A data-centered review focusing specifically on the state of network intrusion detection (NID) datasets. The authors systematically identify 89 publicly available NID datasets spanning from 1998 to 2023, analyzing 13 key properties (e.g., normal/attack traffic origin, data format, labeling approach) and highlighting domain-specific limitations such as timeliness, class imbalance, and missing documentation. The paper discusses real vs. emulated vs. synthetic traffic, culminating in best-practice recommendations for dataset creation (e.g., scenario design, labeling, documentation). They also include a popularity study, revealing minimal reusability across the field and underscoring the need for community-driven continuous data capture and standardization.

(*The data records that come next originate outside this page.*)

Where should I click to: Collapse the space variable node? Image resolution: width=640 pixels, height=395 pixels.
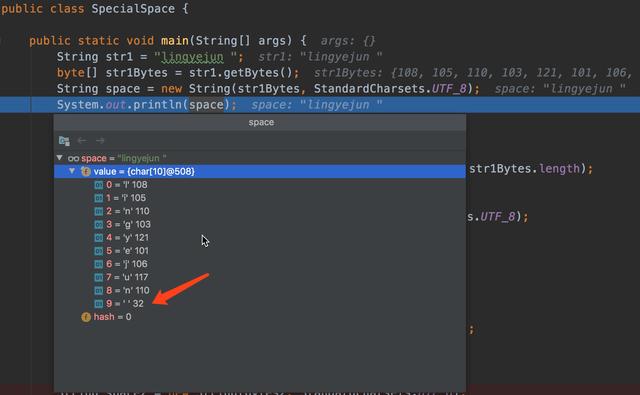click(x=60, y=158)
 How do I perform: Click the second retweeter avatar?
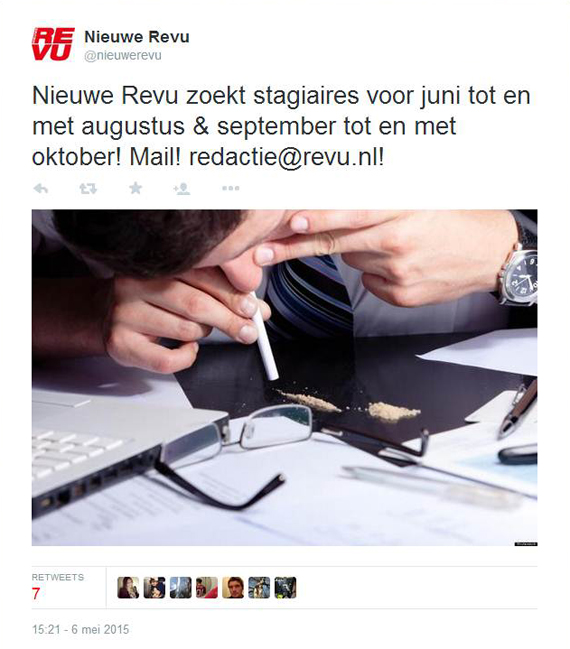pos(154,588)
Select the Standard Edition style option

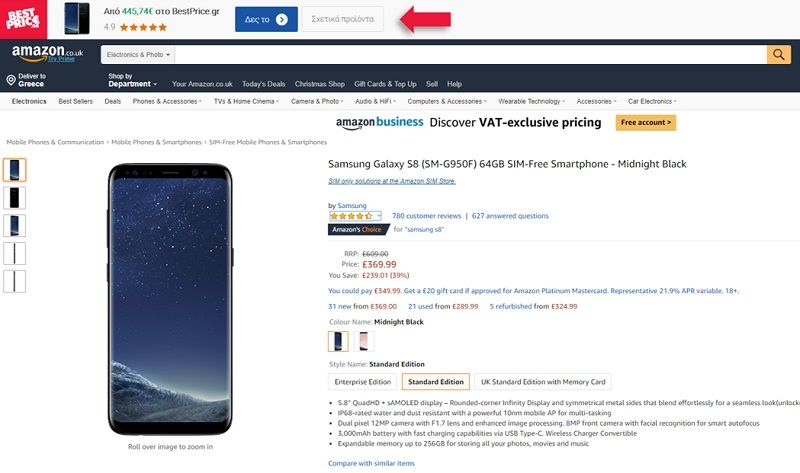435,382
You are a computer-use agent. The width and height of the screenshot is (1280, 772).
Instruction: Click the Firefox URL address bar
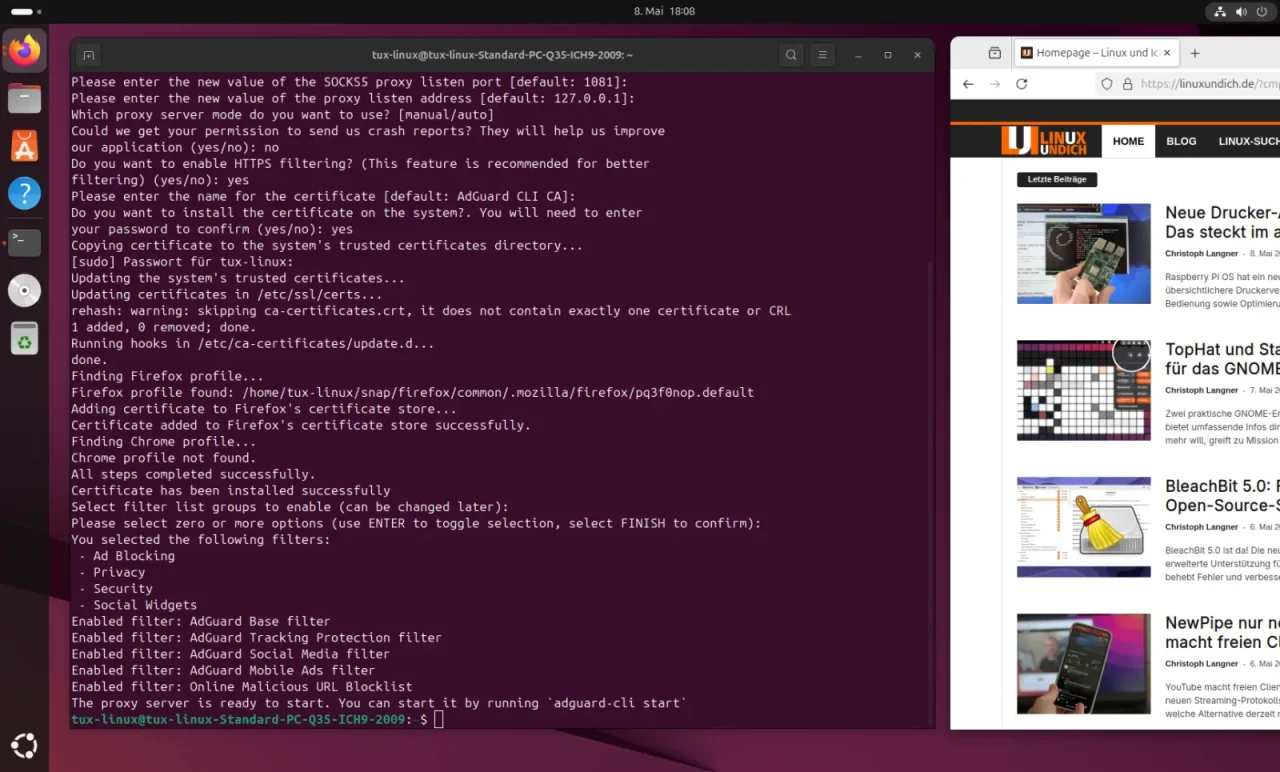1200,84
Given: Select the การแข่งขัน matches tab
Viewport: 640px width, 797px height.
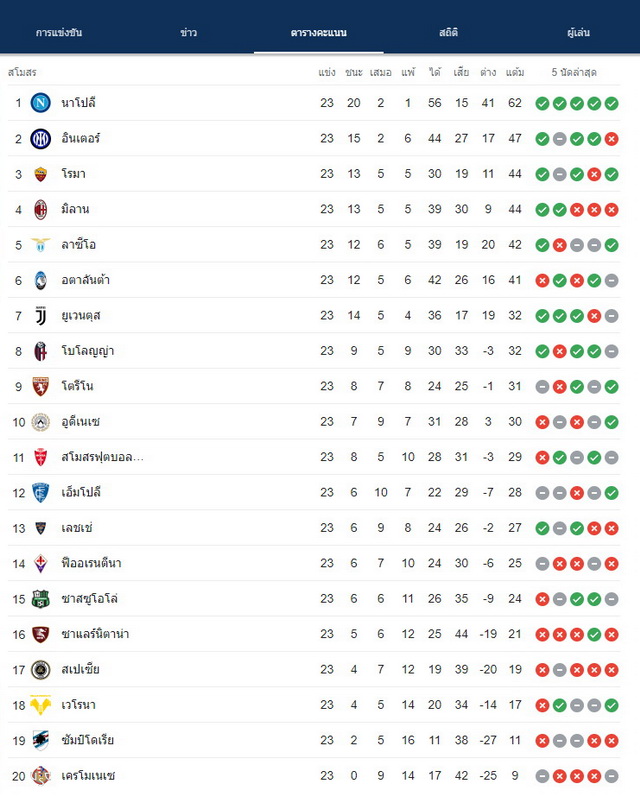Looking at the screenshot, I should pyautogui.click(x=59, y=33).
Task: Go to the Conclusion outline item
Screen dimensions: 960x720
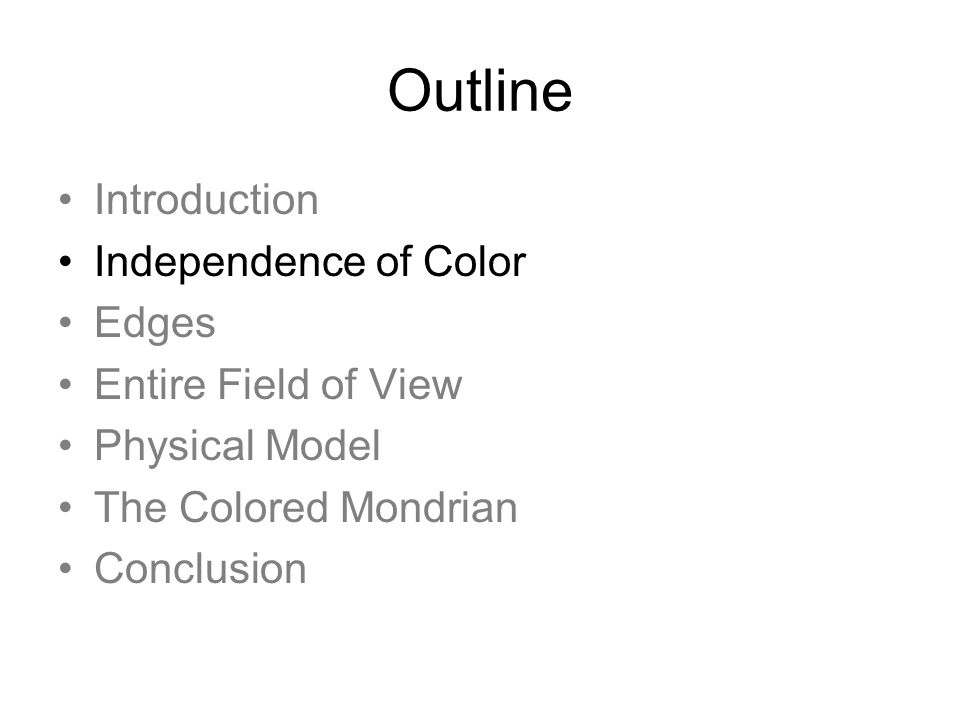Action: point(200,568)
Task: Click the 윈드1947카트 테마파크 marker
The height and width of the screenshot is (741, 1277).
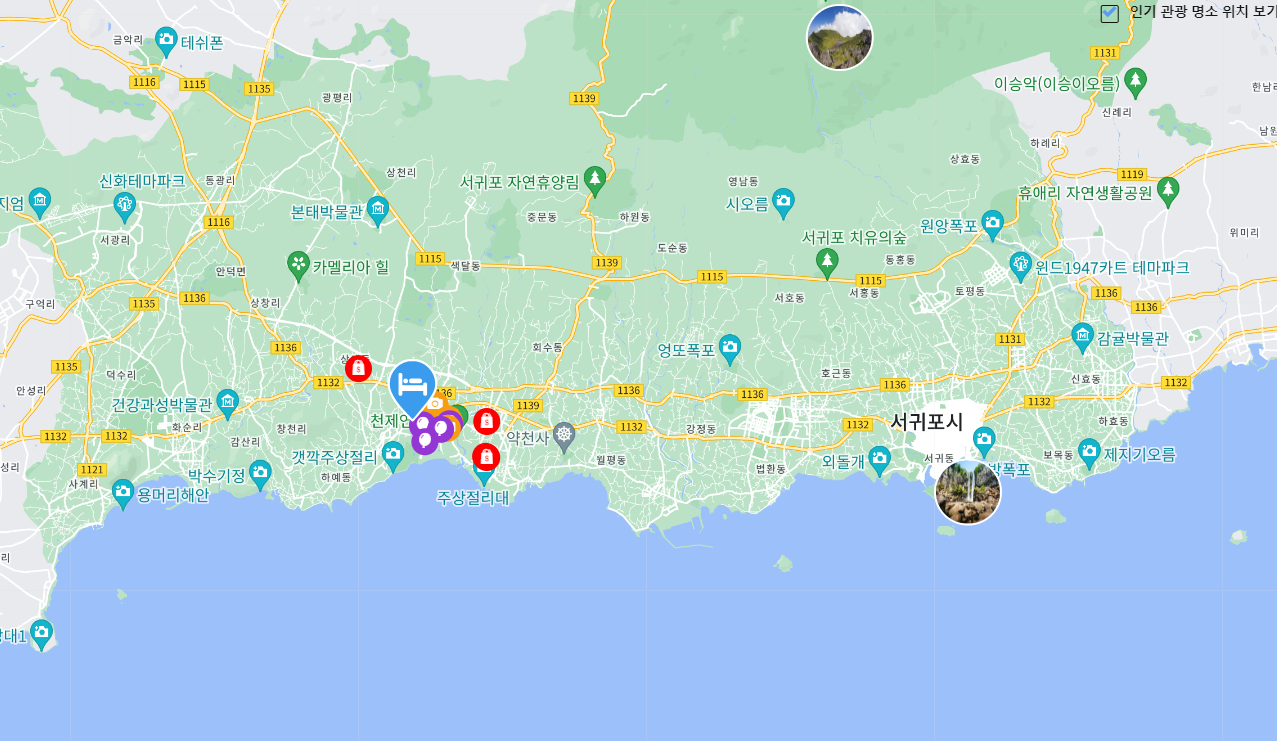Action: click(x=1020, y=266)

Referenced datasets (selection of 89 total):

DARPA 1998 / 1999
KDD Cup 1999
NSL-KDD
ISCX-IDS 2012
UNSW-NB15
CIC-IDS2017
CSE-CIC-IDS 2018
Bot-IoT, IoT-23, TON_IoT, UGR’16, MaWILab, and many others in diverse categories.

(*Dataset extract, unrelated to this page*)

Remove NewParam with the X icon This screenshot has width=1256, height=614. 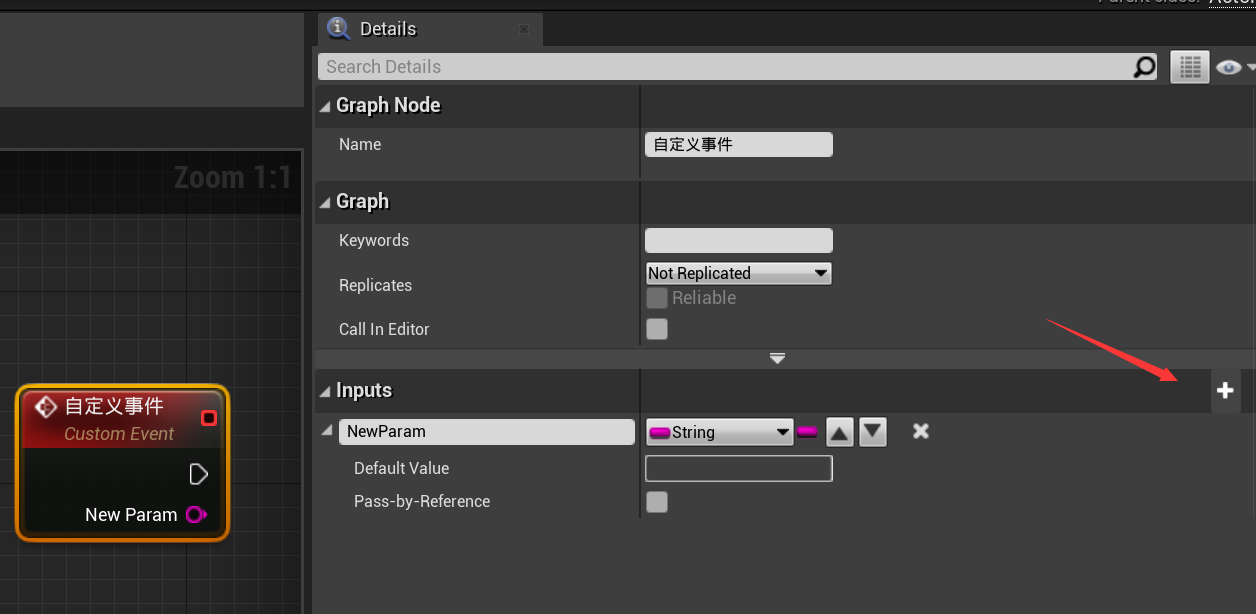921,431
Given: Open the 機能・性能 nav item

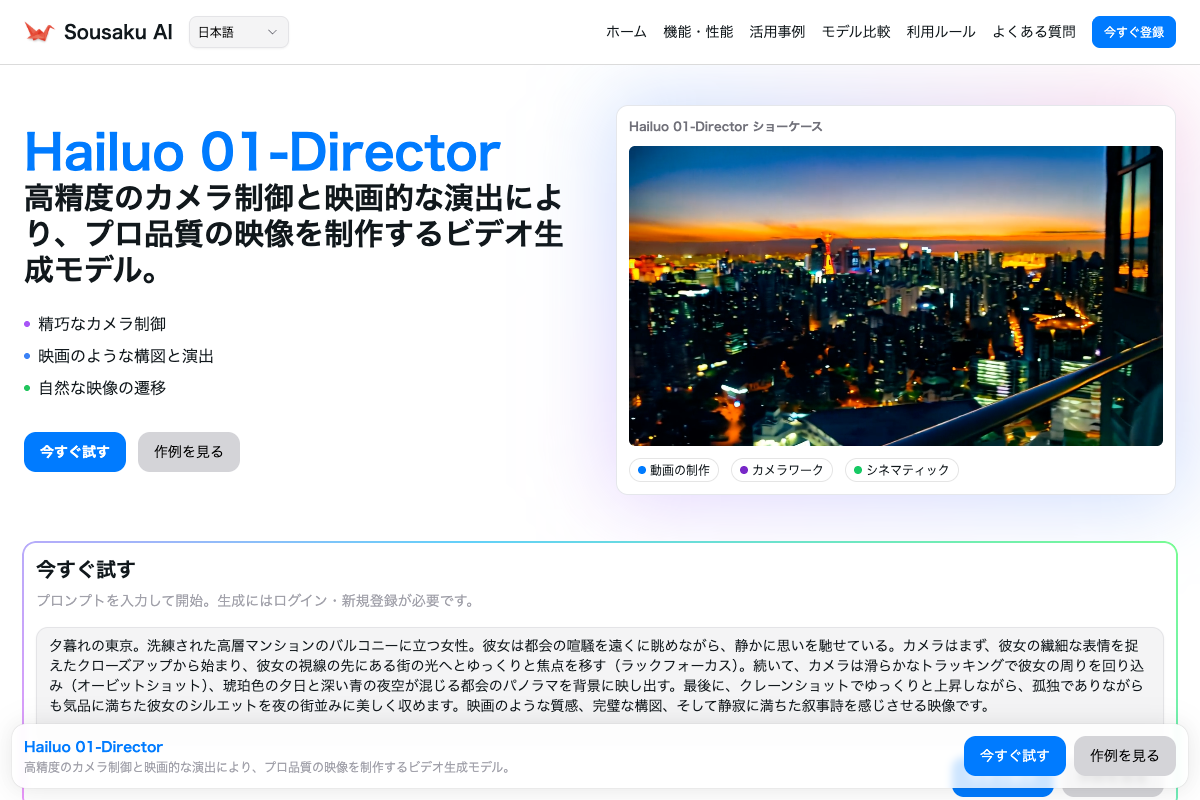Looking at the screenshot, I should [698, 32].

A systematic literature review of methods and datasets for anomaly-based network intrusion detection (2022)

Link to Paper

Yang, Z., Liu, X., Li, T., Wu, D., Wang, J., Zhao, Y., & Han, H. (2022). A systematic literature review of methods and datasets for anomaly-based network intrusion detection. Computers & Security, 116, 102675.

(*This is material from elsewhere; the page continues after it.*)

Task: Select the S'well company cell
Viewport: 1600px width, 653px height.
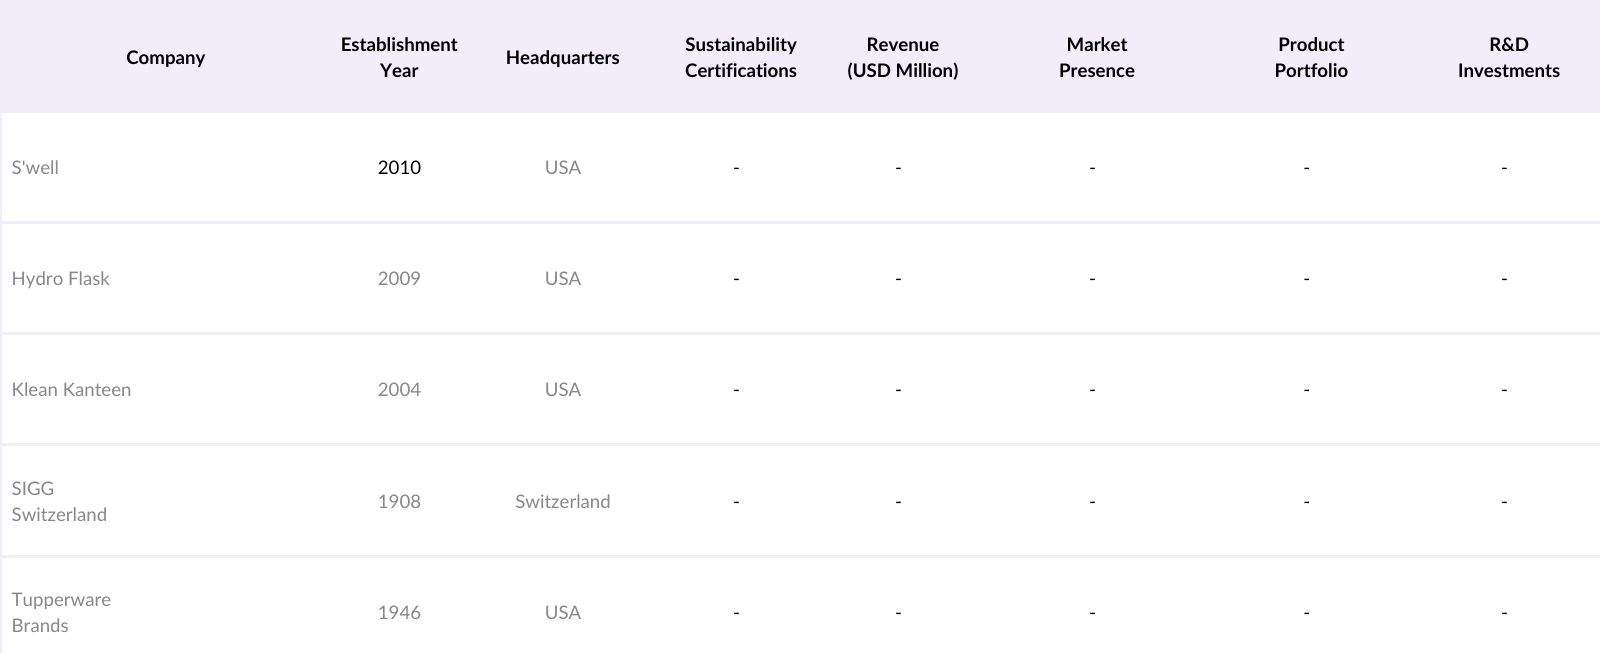Action: point(35,167)
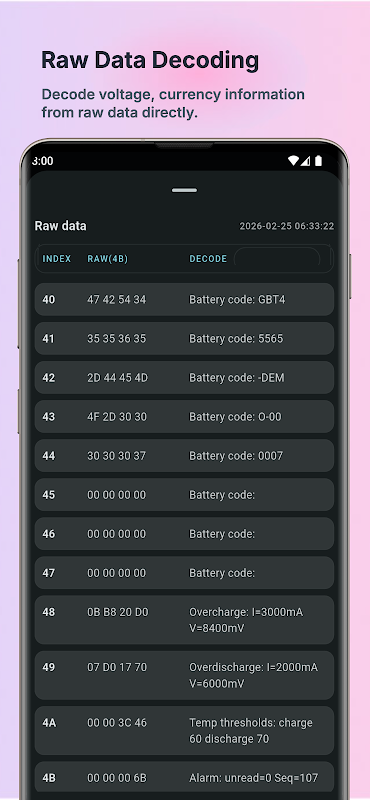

An extensive survey covering a broad range of publications (119 in total) and topics related to anomaly-based network intrusion detection systems, ranging from data preprocessing over evaluation metrics to, relevant here, datasets. Though it is one of the more comprehensive surveys in this regard, listing over 52 datasets and collections, there is very little information provided for each of them. Every entry is described with four properties (real/emulated, event count, label existence and number of labels), along with a few sentences outlining some additional details, though in no particular order or consistent manner. While significant in scope (though not complete), the provided details of covered datasets are negligible, i.e., there is no further analysis or conclusion on the basis of the surveyed datasets.

Referenced datasets:

ADFA-LD
AWID
BoT-IoT
ISCX Botnet 2014
CDMX 2016
CDX CTF 2009
CIC DoS
CIC-IDS 2017
CIDDS
CIRA-CIC-DoHBrw 2020
CSIC 2010 HTTP Dataset
CTU 13
DARPA’98 Intrusion Detection Program
DARPA 1999
DARPA 2000
DDoS 2016
ICML-09
InSDN
IoT-23
IRSC
ISCX IDS 2012
ISOT
ISOT CID
ISOT Botnet
ISTS-12
KDD Cup 1999
Kharon
Kyoto Honeypot
LDID
NCCDC
NDSec-1
NGIDS-DS
NSL-KDD
OPCUA
PUF
SANTA
SSENET 2011
SSENET 2014
SSHCure
SUEEE 2017
TRAbID
Twente 2009
UCSD
UGR’16
Unified Host and Network dataset
UNSW-NB15
Witty Worm

Referenced collections:

CAIDA
DEFCON CTF Archive
MAWILab

Pillars of Sand: The current state of Datasets in the field of Network Intrusion Detection (2022)

Link to Paper

Gints Engelen, Robert Flood, Lisa Liu, Vera Rimmer, Henry Clausen, David Aspinall, & Wouter Joosen. (2022). Pillars of Sand: The current state of Datasets in the field of Network Intrusion Detection. Zenodo. https://doi.org/10.5281/zenodo.7068716

An analysis of the five most commonly used datasets for anomaly-based NIDS evaluation, focusing on highlighting flaws and errors within these datasets, and discussing the lack of variability in benign and malicious traffic. They also offer an allegedly improved version of one of the surveyed datasets, CSE-CIC-IDS 2018.

Referenced datasets:

A Comprehensive Survey of Databases and Deep Learning Methods for Cybersecurity and Intrusion Detection Systems (2020)

Link to Paper

Gümüşbaş, D., Yıldırım, T., Genovese, A., & Scotti, F. (2020). A comprehensive survey of databases and deep learning methods for cybersecurity and intrusion detection systems. IEEE Systems Journal, 15(2), 1717-1731.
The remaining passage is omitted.